[Numpy-discussion] using loadtxt to load a text file in to a numpy array

Thu Jan 16 05:43:05 EST 2014

On Wed, Jan 15, 2014 at 11:40:58AM -0800, Chris Barker wrote:
> On Wed, Jan 15, 2014 at 9:57 AM, Charles R Harris <charlesr.harris at gmail.com
> > wrote:
> 
> 
> > There was a discussion of this long ago and UCS-4 was chosen as the numpy
> > standard. There are just too many complications that arise in supporting
> > both.
> >
> 
> fair enough -- but loadtxt appears to be broken just the same. Any
> proposals for that?
> 
> My proposal:
> 
> loadtxt accepts an encoding argument.
> 
> default is ascii -- that's what it's doing now, anyway, yes?

No it's loading the file reading a line, encoding the line with latin-1, and
then putting the repr of the resulting byte-string as a unicode string into a
UCS-4 array (dtype='<Ux'). I can't see any good reason for that behaviour.

> 
> If the file is encoded ascii, then a one-byte-per character dtype is used
> for text data, unless the user specifies otherwise (do they need to specify
> anyway?)
> 
> If the file has another encoding, the the default dtype for text is unicode.

That's a silly idea. There's already the dtype='S' for ascii that will give
one byte per character.

However numpy.loadtxt(dtype='S') doesn't actually use ascii IIUC. It loads
the file as text with the default system encoding, encodes the text with
latin-1 and stores the resulting bytes into a dtype='S' array. I think it
should just open the file in binary read the bytes and store them in the
dtype='S' array. The current behaviour strikes me as a hangover from the
Python 2.x 8-bit text model.

> Not sure about other one-byte per character encodings (e.g. latin-1)
> 
> The defaults may be moot, if the loadtxt doesn't have auto-detection of
> text in a filie anyway.
> 
> This all required that there be an obvious way for the user to spell the
> one-byte-per character dtype -- I think 'S' will do it.

They should use 'S' and not encoding='ascii'. If the user provides an encoding
then it should be used to open the file and decode it to unicode resulting in
a dtype='U' array. (Python 3 handles this all for you).

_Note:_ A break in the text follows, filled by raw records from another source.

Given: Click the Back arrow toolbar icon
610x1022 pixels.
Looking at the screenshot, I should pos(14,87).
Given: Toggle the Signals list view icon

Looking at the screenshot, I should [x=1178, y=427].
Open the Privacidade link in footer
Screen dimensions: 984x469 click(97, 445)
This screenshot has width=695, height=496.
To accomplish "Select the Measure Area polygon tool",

> Note to OP: what happens if you specify 'S' for your dtype, rather than str
> - it works for me on py2:
> 
> In [16]: np.loadtxt('pathlist.txt', dtype='S')
> Out[16]:
> array(['C:\\Users\\Documents\\Project\\mytextfile1.txt',
>        'C:\\Users\\Documents\\Project\\mytextfile2.txt',
>        'C:\\Users\\Documents\\Project\\mytextfile3.txt'],
>       dtype='|S42')

It only seems to work because you're using ascii data. On Py3 you'll have byte
strings corresponding to the text in the file encoded as latin-1 (regardless
of the encoding used in the file). loadtxt doesn't open the file in binary or
specify an encoding so the file will be opened with the system default
encoding as determined by the standard builtins.open. The resulting text is
decoded according to that encoding and then reencoded as latin-1 which will
corrupt the binary form of the data if the system encoding is not compatible
with latin-1 (e.g. ascii and latin-1 will work but utf-8 will not).

> 
> Note: this leaves us with what to pass back to the user when they index
> into an array of type 'S*' -- a bytes object or a unicode object (decoded
> as ascii). I think a unicode object, in keeping with proper py3 behavior.
> This would be like we currently do with, say floating point numbers:
> 
> We can store/operate with 32 bit floats, but when you pass it back as a
> python type, you get the native python float -- 64bit.
> 
> NOTE: another option is to use latin-1 all around, rather than ascii -- you
> may get garbage from the higher value bytes, but it won't barf on you.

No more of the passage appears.